Why Dak Prescott Wants A 4-Year Deal (Or Fewer?)

Mike Fisher

FRISCO - It was not long ago when my analysis of Dak Prescott's contract negotiations with the Dallas Cowboys included this seemingly powerful take: "Dak cannot look the Joneses in the eye and say he should be paid like Russell Wilson.''

It was not long ago. But today, it seems like forever ago.

In speaking with people involved in the negotiations, some things as today's 3 p.m. CT deadline looms are unchanged. Has owner Jerry Jones in the past harbored questions about whether Dak is truly a "franchise QB,'' a "Super Bowl QB''? He has. But we were the first to report on Dallas' willingness to pay Prescott around $35 million APY on a five-year deal that would also include virtual guarantees of in excess of $106 million - and Jerry's willingness to write that check is, to him, also significant. 

While leaving Dak to play on the franchise tag of $31.409 million in 2020 remains an option - and as the clock ticks, it increases the likelihood that such an option is about to occur - those fat numbers - $35 million and $106 million - speak volumes, I think about Jerry's level of commitment.

They also resonate as they relate to Wilson, the Seattle Seahawks QB who has a resume of success that Prescott can, right now, only dream can be matched in Dallas.

A year ago, two-time Super Bowl QB Wilson signed a four-year contract extension with the Seahawks worth $140 million. 

Divide $140 million by four; that's $35 million - the number Dallas is already willing to give Dak.

Wilson's deal has $107 million in guarantees (and $70 million was fully guaranteed at signing).

That $107 million is essentially mirrored by the number Dallas is willing to give Dak. (The fully-guarantee portion is about out-of-pocket cash, and doesn't figure to be an obstacle for the Joneses.)

There can be a devil in other details (escape hatches that allow Seattle to part with its QB at some point are included in Wilson's deal and surely will be in Dak's). But really, the parallel between what Dallas is willing to give and what Seattle gave ... and what the two QBs have asked for ... is clear.

Four years.

Upon review, all Wilson has ever done in Seattle is sign four-year deals. The first one wasn't his choice; he was a non-first-round draft pick in 2012. But the second one, in 2015, was an extension of four years. And this one is the same. Wilson is presently 31. When he enters the final year of his latest deal, in the spring of 2023, he'll be 34 ... and, I'll bet, assuming he still wants to play, will begin negotiations on - you guessed it! - another four-year deal.

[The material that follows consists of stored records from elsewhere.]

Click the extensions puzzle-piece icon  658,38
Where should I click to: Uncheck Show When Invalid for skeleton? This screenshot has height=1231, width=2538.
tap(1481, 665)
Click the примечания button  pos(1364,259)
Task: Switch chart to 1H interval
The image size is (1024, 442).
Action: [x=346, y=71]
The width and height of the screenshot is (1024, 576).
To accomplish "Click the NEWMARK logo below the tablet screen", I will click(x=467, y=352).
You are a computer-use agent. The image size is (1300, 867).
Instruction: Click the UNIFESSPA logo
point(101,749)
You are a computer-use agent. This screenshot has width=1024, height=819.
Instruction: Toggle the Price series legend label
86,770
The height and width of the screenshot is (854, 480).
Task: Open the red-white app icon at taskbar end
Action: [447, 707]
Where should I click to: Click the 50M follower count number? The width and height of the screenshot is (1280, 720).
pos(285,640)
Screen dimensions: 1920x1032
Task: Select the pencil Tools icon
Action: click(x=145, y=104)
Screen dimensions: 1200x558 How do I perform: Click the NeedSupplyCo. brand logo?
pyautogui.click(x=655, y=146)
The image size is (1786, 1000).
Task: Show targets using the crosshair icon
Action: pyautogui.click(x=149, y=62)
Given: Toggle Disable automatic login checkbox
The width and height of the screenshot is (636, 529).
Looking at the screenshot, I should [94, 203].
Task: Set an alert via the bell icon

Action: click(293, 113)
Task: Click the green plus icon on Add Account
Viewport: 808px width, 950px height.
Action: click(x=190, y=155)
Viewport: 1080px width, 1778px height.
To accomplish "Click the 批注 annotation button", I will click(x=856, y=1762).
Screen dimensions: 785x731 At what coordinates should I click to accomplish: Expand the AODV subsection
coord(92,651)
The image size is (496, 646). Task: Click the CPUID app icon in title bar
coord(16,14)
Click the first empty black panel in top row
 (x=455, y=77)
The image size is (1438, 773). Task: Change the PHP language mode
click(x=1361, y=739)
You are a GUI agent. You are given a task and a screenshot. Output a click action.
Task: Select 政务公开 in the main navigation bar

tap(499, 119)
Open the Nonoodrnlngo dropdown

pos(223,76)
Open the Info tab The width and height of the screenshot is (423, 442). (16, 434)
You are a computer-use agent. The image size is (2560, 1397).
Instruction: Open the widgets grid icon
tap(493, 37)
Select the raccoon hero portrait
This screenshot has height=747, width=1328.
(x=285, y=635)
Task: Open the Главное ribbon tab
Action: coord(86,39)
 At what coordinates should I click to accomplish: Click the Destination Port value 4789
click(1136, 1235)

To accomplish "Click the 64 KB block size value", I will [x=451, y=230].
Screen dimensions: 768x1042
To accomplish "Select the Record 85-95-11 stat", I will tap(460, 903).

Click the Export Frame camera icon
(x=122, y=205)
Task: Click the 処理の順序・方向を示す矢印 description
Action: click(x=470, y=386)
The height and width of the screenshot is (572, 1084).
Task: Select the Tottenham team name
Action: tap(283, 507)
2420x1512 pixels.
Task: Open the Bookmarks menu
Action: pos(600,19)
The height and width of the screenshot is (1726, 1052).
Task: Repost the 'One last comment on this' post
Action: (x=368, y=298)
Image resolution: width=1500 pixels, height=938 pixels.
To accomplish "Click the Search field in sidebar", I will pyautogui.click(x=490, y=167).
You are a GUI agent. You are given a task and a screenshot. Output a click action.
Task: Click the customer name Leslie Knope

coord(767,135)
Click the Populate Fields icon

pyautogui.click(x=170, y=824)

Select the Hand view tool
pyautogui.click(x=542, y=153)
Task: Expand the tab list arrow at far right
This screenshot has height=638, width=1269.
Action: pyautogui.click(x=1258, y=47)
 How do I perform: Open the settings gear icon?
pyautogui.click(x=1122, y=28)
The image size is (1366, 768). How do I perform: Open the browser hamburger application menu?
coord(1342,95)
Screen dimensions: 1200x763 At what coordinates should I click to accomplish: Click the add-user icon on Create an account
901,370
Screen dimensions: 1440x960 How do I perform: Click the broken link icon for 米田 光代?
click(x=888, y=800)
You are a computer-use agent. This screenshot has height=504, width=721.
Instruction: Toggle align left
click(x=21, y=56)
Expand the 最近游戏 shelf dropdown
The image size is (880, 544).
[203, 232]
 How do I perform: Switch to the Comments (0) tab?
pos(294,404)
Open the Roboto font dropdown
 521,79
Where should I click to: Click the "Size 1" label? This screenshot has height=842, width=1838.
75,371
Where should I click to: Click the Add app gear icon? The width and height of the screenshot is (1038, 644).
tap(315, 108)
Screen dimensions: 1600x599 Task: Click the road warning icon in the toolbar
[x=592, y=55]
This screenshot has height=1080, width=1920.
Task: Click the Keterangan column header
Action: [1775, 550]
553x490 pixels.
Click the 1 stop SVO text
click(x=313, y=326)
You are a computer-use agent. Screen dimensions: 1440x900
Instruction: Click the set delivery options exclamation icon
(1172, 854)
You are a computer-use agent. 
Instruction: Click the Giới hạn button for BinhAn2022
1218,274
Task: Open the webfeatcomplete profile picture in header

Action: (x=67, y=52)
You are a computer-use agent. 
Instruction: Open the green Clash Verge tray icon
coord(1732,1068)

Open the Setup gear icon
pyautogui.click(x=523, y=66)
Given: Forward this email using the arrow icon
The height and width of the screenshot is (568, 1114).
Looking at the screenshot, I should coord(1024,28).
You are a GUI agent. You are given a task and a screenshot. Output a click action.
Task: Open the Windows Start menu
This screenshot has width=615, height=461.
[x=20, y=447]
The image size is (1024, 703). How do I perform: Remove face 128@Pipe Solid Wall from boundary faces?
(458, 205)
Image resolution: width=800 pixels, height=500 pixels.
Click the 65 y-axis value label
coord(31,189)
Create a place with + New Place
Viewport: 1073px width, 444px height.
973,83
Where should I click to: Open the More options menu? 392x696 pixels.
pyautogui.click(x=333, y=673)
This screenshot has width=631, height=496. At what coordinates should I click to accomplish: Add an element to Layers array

The short-term deal is the fulcrum in the Cowboys' "open-communication'' talks with Dak; as we've reported often, they'd like to wrap him up for a longer-term while Prescott wants another Wilson-like bite of the apple as soon as is reasonable following the 2022 season, after which a new TV deal will kick in, with an expected explosion in the salary cap - and players' salaries. (Sidebar: I've written a great deal about that explosion as it relates to TV. It's just now occurring to me that if the NFL finds its way into a tie with legalized gambling ... yeah. A double-explosion.)

Worth noting: I'll bet that agent Todd France has actually pushed for three years, due to that bite-of-the-apple wish - and that discussing four is, in Prescott's mind, concession enough. I'll also bet that France's four-year proposal includes a request for Dak to re-do'' that 2023 season - which would take some creativity on the part of the contract-writers and would mean Dallas almost agreeing to make it just three years. ... which simply hasn't been the Cowboys' approach. Ever. At all.

Once upon a time, it was a sound prediction that the Joneses will do what they've pretty much always done with "stars,'' and with franchise-tagged players: They come as close as they can to a win/win, and as close as they can to the deadline, and then, in many senses, they "give in.'' Dez Bryant. DeMarcus Lawrence. Ezekiel Elliott. Amari Cooper. The Joneses don't have a problem writing big checks ... especially at deadline time.

But most of the Cowboys' big deals have been spread over big years. Dez, Tank, Cooper, La'el Collins and Jaylon Smith signed for five years. Elliott and Zack Martin signed for six. Tyron Smith signed for eight! 

This does, at this moment, feel different. The Cowboys have their position. Prescott has his. And Dak's position is about a similarity to the Russell Wilson deal, a concept I found ridiculous not long ago but we find is reality today.